→ **Supplied data**
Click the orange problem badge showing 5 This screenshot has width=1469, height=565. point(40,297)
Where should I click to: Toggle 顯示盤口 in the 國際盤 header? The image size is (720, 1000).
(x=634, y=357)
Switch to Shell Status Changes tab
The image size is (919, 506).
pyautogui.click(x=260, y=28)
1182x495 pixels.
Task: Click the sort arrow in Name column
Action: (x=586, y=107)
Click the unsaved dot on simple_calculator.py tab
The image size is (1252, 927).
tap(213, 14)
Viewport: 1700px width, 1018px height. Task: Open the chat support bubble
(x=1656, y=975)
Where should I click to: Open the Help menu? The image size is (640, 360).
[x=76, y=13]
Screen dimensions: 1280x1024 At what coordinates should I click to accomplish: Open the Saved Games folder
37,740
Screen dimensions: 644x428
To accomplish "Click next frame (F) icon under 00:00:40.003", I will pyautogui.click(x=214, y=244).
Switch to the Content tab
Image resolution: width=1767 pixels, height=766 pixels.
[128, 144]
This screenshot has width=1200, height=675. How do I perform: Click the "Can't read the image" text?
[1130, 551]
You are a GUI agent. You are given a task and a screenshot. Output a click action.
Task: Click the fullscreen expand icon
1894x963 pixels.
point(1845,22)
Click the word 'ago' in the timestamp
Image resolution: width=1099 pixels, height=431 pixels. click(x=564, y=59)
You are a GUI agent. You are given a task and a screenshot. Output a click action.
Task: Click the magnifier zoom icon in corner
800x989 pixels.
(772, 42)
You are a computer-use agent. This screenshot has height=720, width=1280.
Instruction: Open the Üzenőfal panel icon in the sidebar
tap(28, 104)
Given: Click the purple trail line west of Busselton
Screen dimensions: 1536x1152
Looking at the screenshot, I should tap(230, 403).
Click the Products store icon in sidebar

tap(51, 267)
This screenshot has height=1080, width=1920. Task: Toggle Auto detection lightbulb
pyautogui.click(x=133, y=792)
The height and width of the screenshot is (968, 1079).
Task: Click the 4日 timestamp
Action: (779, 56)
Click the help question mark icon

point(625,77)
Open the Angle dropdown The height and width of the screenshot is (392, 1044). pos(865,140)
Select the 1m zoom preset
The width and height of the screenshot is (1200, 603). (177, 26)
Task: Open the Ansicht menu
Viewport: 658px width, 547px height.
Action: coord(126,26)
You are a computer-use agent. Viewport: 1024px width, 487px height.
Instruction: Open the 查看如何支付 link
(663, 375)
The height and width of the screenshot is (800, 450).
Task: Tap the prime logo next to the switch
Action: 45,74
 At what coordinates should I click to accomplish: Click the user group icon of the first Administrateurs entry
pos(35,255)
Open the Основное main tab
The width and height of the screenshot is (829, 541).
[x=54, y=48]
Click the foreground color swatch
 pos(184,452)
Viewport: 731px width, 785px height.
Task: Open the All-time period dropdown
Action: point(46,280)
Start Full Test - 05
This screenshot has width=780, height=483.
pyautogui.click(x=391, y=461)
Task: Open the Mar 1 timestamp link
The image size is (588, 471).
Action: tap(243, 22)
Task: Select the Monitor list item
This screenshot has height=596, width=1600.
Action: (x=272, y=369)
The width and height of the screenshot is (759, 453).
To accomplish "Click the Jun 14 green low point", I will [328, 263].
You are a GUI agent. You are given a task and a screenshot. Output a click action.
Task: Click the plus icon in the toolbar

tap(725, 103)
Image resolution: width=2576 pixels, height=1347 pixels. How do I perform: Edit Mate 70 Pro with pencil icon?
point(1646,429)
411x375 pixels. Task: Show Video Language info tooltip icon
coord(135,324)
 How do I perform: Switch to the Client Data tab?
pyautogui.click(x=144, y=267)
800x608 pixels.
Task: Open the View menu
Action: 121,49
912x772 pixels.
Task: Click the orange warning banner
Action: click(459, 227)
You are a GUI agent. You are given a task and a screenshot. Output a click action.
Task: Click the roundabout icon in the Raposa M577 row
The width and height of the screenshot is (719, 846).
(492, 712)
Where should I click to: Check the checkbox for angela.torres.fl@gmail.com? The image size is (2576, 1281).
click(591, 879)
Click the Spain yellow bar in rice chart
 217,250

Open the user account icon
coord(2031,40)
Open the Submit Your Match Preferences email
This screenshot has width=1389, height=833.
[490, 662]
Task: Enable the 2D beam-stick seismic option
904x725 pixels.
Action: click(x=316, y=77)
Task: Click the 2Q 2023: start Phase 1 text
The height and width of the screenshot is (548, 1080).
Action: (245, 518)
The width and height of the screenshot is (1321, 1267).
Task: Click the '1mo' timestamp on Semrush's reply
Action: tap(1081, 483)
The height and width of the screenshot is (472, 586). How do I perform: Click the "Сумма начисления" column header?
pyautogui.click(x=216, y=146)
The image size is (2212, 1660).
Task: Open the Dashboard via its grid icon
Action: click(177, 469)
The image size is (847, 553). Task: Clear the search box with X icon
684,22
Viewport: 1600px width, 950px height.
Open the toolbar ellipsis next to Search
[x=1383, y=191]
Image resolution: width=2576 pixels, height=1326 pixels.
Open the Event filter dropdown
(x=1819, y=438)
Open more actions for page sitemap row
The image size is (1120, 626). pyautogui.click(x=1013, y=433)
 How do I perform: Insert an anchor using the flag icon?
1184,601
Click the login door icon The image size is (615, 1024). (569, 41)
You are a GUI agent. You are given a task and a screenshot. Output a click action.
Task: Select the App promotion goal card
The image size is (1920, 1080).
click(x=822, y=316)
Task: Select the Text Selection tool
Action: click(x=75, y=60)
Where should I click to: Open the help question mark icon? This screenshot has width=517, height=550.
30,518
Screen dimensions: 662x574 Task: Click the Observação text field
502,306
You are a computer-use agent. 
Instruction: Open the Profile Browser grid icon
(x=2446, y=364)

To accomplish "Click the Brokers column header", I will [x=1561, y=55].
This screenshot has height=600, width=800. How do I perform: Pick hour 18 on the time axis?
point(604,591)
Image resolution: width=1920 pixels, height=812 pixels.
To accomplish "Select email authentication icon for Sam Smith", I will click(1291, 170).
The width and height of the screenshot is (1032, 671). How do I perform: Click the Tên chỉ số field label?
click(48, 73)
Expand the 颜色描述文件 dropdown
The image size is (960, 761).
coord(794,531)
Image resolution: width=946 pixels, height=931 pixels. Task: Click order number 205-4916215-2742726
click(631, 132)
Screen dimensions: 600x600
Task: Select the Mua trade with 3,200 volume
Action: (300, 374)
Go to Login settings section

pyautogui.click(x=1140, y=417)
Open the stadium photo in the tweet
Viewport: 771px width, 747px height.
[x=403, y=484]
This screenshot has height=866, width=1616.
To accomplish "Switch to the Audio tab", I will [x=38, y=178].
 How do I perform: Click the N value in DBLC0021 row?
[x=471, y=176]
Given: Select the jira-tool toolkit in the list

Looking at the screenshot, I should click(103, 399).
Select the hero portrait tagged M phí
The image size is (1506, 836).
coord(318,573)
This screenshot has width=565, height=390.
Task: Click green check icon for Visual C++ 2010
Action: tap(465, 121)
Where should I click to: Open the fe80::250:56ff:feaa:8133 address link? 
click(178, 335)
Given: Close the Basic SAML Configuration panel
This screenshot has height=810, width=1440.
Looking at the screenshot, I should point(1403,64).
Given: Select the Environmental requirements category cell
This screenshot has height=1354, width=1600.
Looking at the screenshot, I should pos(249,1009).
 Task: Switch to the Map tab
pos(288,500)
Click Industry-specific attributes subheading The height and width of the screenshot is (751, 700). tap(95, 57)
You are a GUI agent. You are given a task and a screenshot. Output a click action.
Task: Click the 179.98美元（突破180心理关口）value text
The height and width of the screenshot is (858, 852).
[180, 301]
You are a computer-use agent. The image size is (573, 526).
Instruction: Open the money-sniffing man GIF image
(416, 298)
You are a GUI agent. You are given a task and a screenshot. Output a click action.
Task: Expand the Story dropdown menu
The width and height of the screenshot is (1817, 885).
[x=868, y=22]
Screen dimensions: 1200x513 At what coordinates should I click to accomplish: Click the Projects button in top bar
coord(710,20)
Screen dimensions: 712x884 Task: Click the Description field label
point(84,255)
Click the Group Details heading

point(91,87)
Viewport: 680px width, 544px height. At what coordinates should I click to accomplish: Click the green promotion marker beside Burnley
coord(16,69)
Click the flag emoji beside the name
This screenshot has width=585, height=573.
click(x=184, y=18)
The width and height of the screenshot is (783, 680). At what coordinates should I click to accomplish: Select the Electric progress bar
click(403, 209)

→ **Given task**
Copy out the part of the items that opens with the line containing "Given: Close the" and closes with the line containing "Looking at the screenshot, I should point(1403,64).", word for word.

→ **Written solution**
Given: Close the Basic SAML Configuration panel
This screenshot has height=810, width=1440.
Looking at the screenshot, I should point(1403,64).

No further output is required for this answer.